The Federalist Society is a conservative organization, so it’s not exactly surprising it would have invited a Trump-appointed judge to come and speak at the school.

But even before Duncan had an opportunity to open his mouth, protests broke out from law students who have no concept of free speech, freedom of assembly and common courtesy.

I hope that a list of their names can be circulated among the most prestigious law firms in the nation, because one would hope that these legal knuckle draggers would never be hired at a respected institution.

They are only fit for those places that advertise on the back of buses, and giant billboards on the interstate.

I digress.

Judge Duncan was subjected to jeers, to whining, to screeches and posters that made sexually explicit suggestions. And that was just the student body.

The administrators did little to nothing to stop the mob from shutting down the conversation, leaving the judge to defend himself. He did an admirable job.

It’s rare that a speaker who is under assault from a group of foaming-at-the-mouth radicals is able to give as well as he gets.

In this case, the judge reminded the students where they were and what they were studying, and essentially exposed them to being mediocre thinkers with bottom-of-the-barrel reasoning skills.

Of course, they wouldn’t admit it. But the rest of the world saw it as the video of the event went viral online, and Stanford was covered in shame.

That’s not to say that the media was overly critical of students.

Publications like the legal blog Above the Law attempted to justify the actions of the legal vultures by writing things like this:

“The whole point of the manufactured ‘campus cancel culture crisis’ is to make protesters look unruly and fringe speakers appear reasonable by comparison.
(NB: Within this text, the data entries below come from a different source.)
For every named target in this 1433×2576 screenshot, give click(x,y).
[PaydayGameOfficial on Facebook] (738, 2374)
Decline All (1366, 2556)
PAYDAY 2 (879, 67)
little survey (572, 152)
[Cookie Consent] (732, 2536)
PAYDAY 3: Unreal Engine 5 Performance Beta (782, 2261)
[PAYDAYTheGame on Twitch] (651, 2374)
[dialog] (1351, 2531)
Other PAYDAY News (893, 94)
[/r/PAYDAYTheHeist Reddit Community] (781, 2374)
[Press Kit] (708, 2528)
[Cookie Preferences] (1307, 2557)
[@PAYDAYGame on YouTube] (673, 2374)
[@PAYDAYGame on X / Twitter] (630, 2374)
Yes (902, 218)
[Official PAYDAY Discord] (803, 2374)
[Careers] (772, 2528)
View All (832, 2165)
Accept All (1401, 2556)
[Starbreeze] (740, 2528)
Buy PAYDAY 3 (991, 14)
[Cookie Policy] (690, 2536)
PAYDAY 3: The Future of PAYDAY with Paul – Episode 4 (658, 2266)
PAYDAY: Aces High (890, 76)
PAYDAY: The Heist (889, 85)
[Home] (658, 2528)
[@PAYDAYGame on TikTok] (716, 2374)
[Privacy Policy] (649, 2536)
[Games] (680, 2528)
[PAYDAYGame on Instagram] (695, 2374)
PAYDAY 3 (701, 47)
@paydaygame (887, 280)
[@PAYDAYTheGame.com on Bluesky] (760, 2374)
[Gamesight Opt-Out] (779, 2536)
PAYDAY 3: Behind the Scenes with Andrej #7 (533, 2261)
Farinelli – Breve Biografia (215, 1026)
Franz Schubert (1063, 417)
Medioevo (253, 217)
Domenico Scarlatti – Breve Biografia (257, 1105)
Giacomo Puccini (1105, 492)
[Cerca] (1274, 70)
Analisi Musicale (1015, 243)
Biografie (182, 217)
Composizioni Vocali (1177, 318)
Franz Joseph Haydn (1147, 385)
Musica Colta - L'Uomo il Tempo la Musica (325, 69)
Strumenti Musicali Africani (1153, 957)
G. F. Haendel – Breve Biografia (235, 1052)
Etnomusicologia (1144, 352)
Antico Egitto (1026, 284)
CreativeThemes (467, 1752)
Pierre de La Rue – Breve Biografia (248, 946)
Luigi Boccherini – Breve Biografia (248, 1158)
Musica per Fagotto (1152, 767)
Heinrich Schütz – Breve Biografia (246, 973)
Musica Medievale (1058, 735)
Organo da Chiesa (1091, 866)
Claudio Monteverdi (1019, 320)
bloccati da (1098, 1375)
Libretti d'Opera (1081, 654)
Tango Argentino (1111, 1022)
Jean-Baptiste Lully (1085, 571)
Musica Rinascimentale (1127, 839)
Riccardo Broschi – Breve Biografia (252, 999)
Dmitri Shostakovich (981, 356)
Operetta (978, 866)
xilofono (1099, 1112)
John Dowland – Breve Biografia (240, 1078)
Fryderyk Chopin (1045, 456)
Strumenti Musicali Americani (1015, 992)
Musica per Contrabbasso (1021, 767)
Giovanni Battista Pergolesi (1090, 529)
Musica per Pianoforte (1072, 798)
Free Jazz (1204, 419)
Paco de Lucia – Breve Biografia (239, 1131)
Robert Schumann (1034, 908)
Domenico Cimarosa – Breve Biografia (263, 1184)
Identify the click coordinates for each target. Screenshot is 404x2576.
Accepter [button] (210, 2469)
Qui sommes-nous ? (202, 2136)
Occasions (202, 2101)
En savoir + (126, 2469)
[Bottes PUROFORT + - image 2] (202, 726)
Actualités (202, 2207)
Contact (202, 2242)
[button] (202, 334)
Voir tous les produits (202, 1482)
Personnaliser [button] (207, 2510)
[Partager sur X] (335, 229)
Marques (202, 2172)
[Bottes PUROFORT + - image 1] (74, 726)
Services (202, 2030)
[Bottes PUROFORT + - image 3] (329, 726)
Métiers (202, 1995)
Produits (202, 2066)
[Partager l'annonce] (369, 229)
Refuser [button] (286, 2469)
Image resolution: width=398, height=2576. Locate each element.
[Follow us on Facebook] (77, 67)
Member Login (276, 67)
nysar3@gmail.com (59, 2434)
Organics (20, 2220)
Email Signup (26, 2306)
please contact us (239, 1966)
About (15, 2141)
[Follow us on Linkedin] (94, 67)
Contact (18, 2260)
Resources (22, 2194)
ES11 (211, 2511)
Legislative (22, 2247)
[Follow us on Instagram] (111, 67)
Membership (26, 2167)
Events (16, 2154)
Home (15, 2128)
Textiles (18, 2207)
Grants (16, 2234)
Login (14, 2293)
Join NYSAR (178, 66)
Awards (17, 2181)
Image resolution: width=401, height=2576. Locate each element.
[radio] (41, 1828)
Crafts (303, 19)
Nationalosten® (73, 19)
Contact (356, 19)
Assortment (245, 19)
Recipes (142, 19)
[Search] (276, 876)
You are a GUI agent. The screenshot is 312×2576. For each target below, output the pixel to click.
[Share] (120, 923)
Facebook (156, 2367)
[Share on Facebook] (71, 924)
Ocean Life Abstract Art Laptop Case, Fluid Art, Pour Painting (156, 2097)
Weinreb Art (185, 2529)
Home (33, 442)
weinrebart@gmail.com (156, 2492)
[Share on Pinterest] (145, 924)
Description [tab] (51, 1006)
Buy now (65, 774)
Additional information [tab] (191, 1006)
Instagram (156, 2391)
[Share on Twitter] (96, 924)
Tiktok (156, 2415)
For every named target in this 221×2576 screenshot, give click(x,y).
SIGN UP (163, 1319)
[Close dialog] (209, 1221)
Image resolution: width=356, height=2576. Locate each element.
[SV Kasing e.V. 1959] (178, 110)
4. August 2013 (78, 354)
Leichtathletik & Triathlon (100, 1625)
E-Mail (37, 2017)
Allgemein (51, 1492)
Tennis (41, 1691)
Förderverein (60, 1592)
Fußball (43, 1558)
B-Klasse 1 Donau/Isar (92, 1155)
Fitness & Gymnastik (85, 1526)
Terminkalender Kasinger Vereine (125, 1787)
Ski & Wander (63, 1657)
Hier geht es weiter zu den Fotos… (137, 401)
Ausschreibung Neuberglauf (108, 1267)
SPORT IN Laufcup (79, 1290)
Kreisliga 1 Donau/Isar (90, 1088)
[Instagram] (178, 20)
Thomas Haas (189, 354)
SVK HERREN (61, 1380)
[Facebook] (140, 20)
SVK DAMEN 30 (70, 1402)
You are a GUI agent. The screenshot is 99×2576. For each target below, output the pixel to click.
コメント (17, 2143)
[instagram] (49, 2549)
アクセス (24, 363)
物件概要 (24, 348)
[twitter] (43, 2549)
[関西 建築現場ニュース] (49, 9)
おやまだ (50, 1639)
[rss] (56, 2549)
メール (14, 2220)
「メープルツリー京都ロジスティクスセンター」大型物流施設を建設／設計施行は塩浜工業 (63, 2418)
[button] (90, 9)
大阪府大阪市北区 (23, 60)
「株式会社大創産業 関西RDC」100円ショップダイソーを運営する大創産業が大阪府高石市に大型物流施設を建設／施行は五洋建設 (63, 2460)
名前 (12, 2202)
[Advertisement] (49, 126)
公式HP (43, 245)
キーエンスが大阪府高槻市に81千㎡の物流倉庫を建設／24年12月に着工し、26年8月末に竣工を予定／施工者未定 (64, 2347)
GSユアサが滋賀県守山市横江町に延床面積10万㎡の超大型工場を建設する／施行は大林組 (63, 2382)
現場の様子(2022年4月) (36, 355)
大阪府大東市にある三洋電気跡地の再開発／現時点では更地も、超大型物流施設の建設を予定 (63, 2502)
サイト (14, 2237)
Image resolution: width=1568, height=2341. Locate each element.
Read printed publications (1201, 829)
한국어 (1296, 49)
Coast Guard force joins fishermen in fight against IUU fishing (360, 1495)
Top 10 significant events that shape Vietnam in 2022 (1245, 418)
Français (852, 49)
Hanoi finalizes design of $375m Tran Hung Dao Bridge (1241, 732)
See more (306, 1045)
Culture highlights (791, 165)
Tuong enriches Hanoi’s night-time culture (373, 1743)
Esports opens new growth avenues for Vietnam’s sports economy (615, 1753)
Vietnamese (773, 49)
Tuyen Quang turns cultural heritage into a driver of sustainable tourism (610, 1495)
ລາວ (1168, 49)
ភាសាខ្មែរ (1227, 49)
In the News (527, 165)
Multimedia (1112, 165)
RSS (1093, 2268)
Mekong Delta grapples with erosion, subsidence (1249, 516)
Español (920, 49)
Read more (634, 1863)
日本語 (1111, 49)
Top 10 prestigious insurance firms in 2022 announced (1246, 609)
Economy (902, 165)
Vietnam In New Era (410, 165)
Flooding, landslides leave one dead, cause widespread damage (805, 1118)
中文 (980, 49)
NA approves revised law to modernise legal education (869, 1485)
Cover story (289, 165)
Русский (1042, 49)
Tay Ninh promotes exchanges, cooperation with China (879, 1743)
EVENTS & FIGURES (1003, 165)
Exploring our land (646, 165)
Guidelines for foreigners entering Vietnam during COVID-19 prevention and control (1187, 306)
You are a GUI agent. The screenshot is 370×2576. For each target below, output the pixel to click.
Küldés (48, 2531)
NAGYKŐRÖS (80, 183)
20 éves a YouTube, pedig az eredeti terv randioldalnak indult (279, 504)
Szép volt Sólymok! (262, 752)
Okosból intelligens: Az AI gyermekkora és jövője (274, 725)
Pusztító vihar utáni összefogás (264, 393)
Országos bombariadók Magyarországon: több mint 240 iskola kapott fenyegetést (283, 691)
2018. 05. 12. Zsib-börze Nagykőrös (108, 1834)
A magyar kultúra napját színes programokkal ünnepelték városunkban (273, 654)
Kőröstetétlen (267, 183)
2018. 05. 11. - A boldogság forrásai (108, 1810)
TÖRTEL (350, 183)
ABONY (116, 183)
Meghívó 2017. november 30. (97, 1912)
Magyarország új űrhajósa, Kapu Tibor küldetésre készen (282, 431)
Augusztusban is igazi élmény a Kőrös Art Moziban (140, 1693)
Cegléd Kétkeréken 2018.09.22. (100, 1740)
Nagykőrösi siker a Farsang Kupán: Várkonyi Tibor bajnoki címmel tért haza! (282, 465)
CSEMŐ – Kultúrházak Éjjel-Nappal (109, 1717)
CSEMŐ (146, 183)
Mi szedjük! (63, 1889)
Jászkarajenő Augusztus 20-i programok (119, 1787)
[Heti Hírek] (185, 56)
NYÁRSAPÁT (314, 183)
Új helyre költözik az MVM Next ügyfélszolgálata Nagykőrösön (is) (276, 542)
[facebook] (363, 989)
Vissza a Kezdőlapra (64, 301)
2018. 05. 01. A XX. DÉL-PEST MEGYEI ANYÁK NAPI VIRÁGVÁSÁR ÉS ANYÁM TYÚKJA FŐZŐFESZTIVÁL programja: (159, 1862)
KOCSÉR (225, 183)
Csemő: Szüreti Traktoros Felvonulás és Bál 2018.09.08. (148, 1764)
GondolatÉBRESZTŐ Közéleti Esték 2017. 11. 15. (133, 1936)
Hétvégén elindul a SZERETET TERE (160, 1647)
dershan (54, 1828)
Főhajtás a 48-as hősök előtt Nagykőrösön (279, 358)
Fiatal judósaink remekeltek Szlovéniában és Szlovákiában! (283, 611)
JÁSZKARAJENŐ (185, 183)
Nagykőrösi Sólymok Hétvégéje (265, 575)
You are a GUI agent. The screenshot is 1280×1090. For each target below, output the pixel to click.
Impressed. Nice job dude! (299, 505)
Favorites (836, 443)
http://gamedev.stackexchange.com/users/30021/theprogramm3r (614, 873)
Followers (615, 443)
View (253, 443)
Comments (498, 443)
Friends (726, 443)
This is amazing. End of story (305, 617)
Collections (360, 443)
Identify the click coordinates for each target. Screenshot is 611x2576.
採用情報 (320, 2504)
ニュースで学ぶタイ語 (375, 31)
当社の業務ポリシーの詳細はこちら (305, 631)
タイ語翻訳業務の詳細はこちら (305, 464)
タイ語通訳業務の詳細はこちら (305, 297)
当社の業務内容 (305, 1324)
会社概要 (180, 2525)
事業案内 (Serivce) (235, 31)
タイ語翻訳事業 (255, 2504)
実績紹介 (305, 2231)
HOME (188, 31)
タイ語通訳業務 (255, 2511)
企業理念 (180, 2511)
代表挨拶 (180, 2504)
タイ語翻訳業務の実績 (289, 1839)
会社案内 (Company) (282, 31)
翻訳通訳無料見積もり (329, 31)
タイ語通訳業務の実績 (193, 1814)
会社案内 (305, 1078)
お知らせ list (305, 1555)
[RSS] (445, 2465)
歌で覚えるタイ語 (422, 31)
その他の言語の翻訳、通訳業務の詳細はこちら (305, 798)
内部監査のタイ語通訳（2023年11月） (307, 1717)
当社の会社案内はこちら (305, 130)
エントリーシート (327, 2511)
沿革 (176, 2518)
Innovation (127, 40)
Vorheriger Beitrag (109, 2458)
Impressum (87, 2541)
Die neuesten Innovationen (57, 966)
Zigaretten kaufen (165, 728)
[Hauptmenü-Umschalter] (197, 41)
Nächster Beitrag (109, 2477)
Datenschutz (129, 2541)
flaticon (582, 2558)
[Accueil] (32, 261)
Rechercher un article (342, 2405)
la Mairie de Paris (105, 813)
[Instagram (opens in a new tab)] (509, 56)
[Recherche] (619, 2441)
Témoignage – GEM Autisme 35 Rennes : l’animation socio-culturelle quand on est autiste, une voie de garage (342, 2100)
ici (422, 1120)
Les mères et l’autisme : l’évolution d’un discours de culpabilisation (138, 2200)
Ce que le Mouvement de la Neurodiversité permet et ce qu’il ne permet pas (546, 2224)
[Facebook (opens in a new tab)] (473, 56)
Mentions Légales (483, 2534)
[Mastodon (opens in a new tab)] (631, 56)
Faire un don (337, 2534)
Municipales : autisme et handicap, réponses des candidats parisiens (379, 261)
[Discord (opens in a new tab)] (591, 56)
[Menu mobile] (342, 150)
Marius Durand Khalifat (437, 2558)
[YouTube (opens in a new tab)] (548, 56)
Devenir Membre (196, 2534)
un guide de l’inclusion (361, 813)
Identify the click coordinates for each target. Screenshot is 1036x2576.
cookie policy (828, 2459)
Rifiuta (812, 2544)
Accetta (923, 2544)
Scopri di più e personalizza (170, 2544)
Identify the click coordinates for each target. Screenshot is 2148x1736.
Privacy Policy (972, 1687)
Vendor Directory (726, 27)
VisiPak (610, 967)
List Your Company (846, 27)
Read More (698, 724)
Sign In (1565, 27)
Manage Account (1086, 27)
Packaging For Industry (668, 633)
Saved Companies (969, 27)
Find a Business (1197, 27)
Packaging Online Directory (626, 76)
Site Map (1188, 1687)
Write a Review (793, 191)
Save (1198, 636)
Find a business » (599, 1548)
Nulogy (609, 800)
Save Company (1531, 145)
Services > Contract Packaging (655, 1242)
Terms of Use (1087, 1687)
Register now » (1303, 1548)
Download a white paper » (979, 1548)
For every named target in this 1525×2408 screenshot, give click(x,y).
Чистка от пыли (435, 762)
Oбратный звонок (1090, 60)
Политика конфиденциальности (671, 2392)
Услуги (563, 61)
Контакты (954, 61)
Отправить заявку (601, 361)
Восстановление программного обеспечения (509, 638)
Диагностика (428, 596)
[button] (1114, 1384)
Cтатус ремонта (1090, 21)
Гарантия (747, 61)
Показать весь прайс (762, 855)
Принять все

A hate group shows up on campus, you take some disingenuously edited clips of the protest while the representative of a recognized hate group sits on stage and plays the patient victim. Rinse and repeat.”

The fact that the students were unruly is not a premise; it is a fact. You only need to look at the video of their antics.

And that “hate group” they were referring to in the blog is nothing other than the Federalist Society which, as noted earlier, is an organization of conservatives in the legal profession.

Apparently, being right of center now makes you a domestic terrorist to the sterling minds at Stanford and their allies in the media.

A recent asylum client, a journalist from Pakistan, told me about how the Taliban tried to censor him.

First, they asked him to tell their stories. When he refused, they sent letters threatening him.

When that didn’t work, they destroyed his workplace. And when he continued to defy them, they murdered his colleague.

We’re not at that point yet, where words that upset us are the justification for murder.

But those Stanford lawyers need to brush up on the concept of free speech.

Threats can come in many forms, even from kids who did well on their LSATs.